Chrysler Blasts Big Oil – Detroit News
What Jason Vines said
three five says
I don’t mean to harp, as I do enjoy reading this blog, but “The Market®”, unregulated and left to its own devices, will kill itself and all of its competition in order to satisfy its own gluttony. If you actually think that “those damned hippies” are all that stands between the future and new nuclear facilites, you have been reading a bit too much Fukuyama. Big oil and the market that fuels it has a much stronger and well funded interest in making sure that alternate sources of energy are shelved due to danger and whatever other scare tactics they and thier money greased spin factories can come up with. They might even resort to using “environmental” tactics to prevent things like windmills. Do not look to the free market to save you, because the whole time that it has been whispering in your ear that ingenuinty and creativity means profit and good times for all, it has been sharpening its knives to bleed you to death at the first sign that ending your life would raise its profit margins a fraction of a percent.

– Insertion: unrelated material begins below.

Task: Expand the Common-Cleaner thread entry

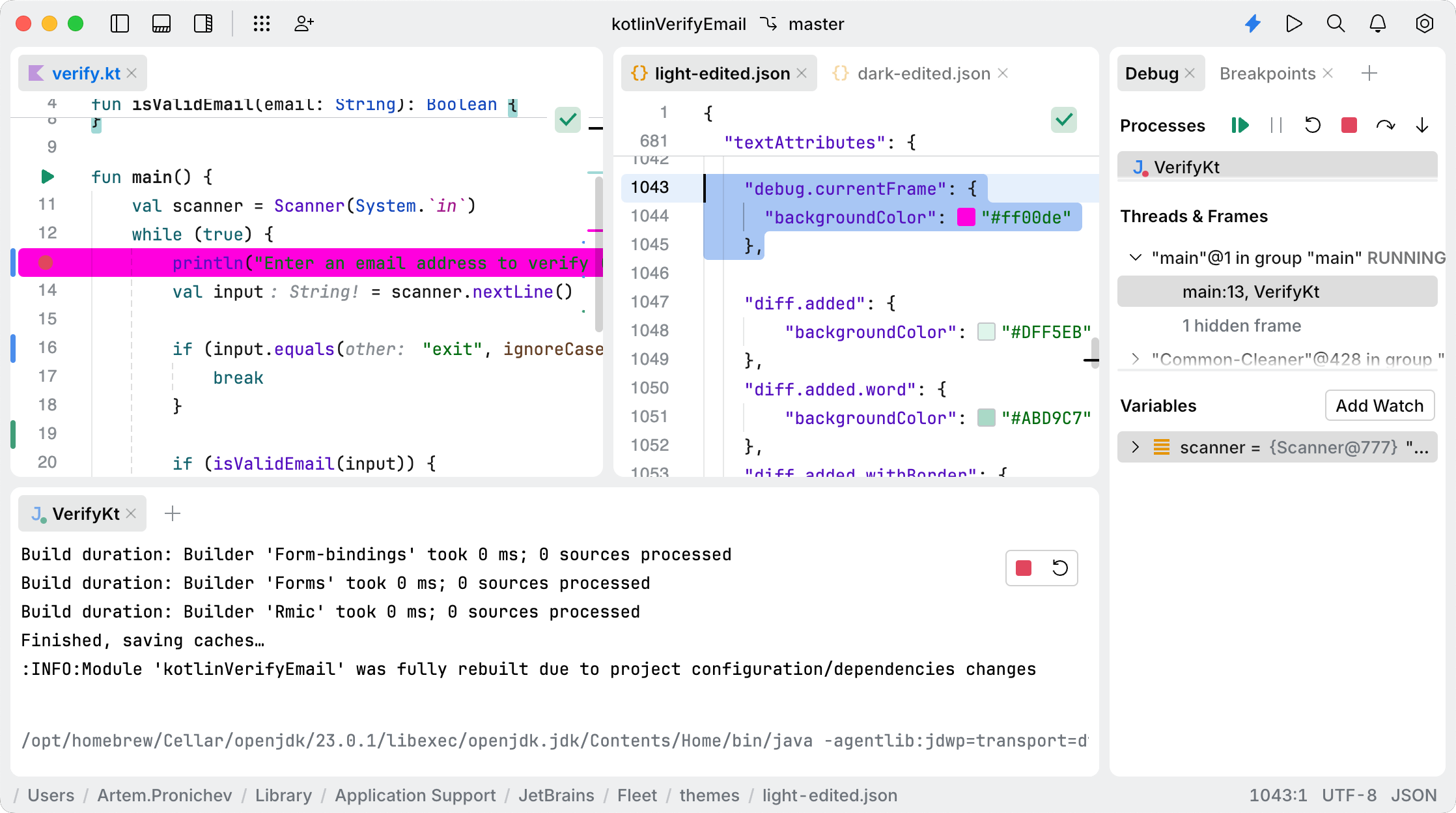Action: point(1135,359)
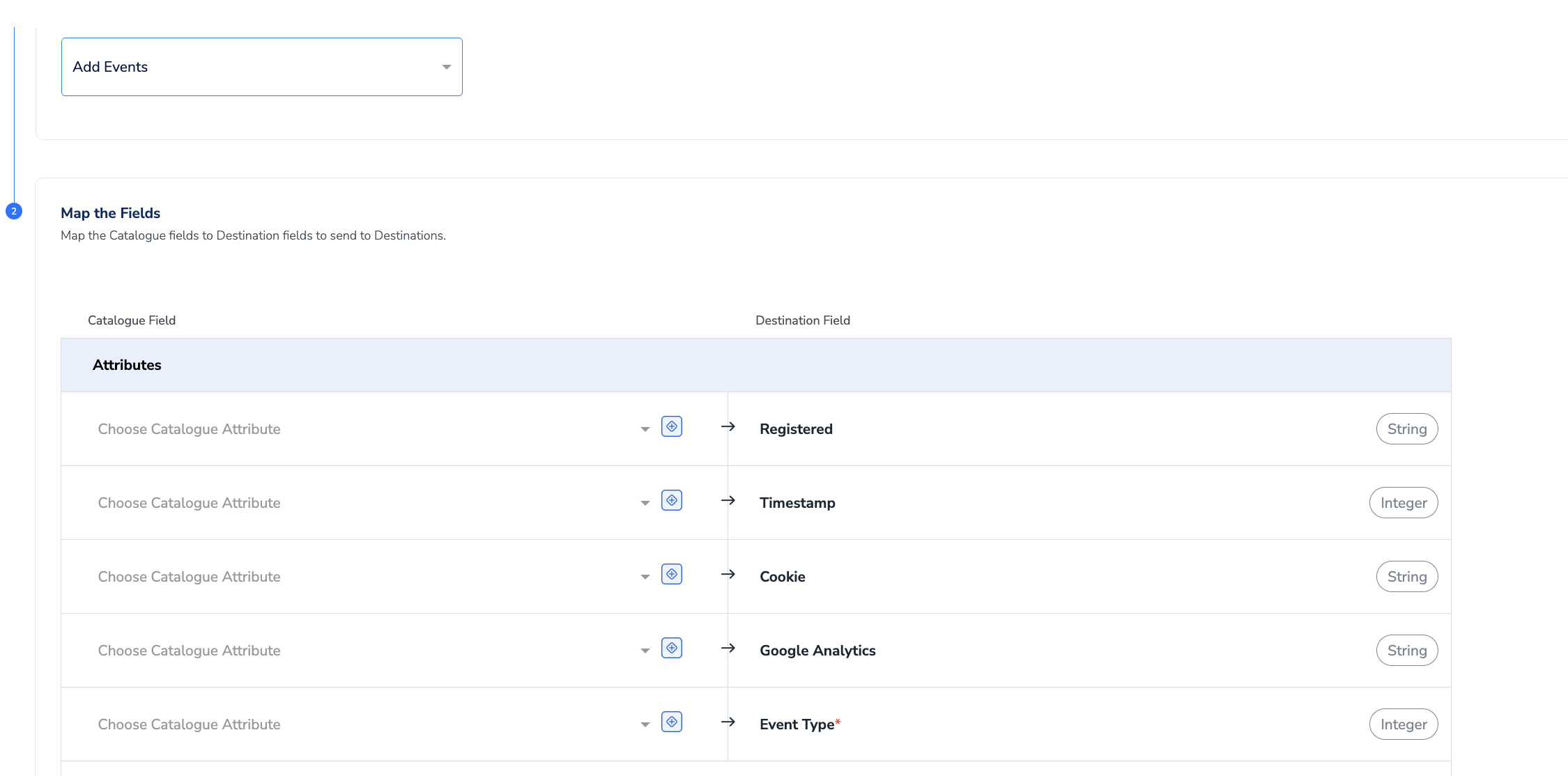1568x776 pixels.
Task: Click the String badge for Google Analytics
Action: [x=1406, y=651]
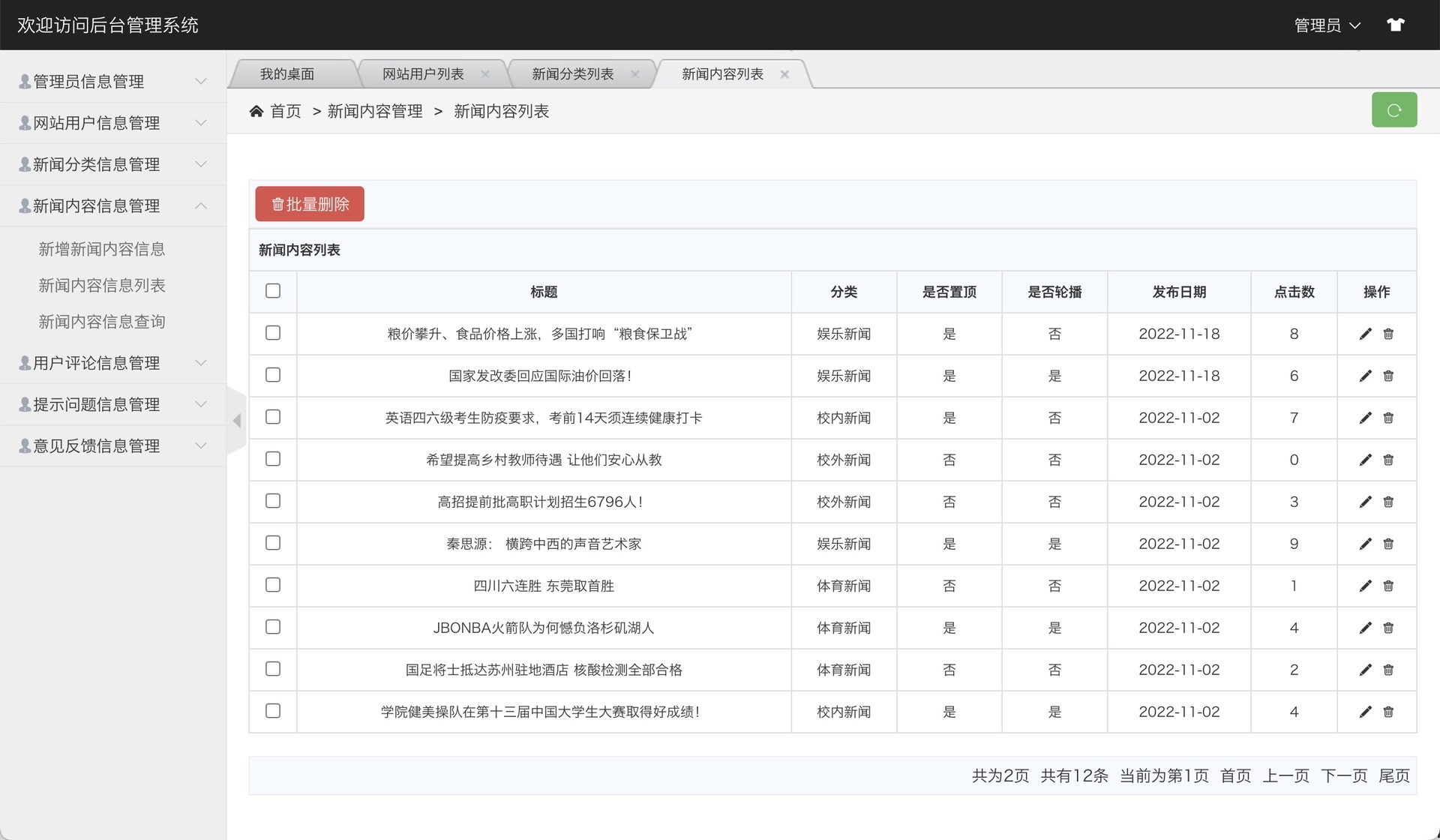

Don’t get me wrong, I have a couple hotrods and bikes, so Im all for burning some gas and having some fun. I also realize that business is there to make a profit, but I by no means should you trust the market to do what is right for anything aside from satiating its own lust for profit.
kneeslider says
Big oil trying to shelve competition? Shocking!! Of course they do, in fact there’s a very interesting site, Atomic Insights Blog where Rod Adams occasionally points out indications of not only big oil but also big coal interests trying to prevent nuclear power from coming online. He suggests anti nuclear activities are funded by those who aren’t happy with the potential lower cost (and cleaner) competition. “Those damned hippies” might be getting funds supporting their protests from sources they don’t suspect. (And I haven’t read any more Fukayama ever since history refused to end 😉 )
There are realms outside the market where common sense and morals are supreme but when regulating the rapacity of those who would “bleed you to death at the first sign that ending your life would raise its profit margins a fraction of a percent” the market is far better than any alternatives I’ve seen, certainly better than any political solution.
Brian says
It’s not just Big Oil in the mix. It’s also Big Government getting in the way. I had a perfect case in point example last week when I went to visit the fine folks at my local DMV. As my bike was out of state, they wanted nearly $1200 to register (of which about 1,000 of that is “use tax.”). On top of this, they wanted a smog certificate for a nearly new motorcycle. Now I’m no internal combustion pollution expert, but I have to assume any motorcycle adds signficantly less polutants in the air than probably any car on the road today. You’d think for $1,200 they’d let any motorcycle go registered without any questions. Long way of suggesting that if we really want to do something right now, where’s the incentive (tax break, registration reduction, something) to encourage more motorcycle ownership? Why should I have to pay the same amount in registration as some $13,000 Hyundai that’s emitting far more into the air and damaging the roads way more than my bike?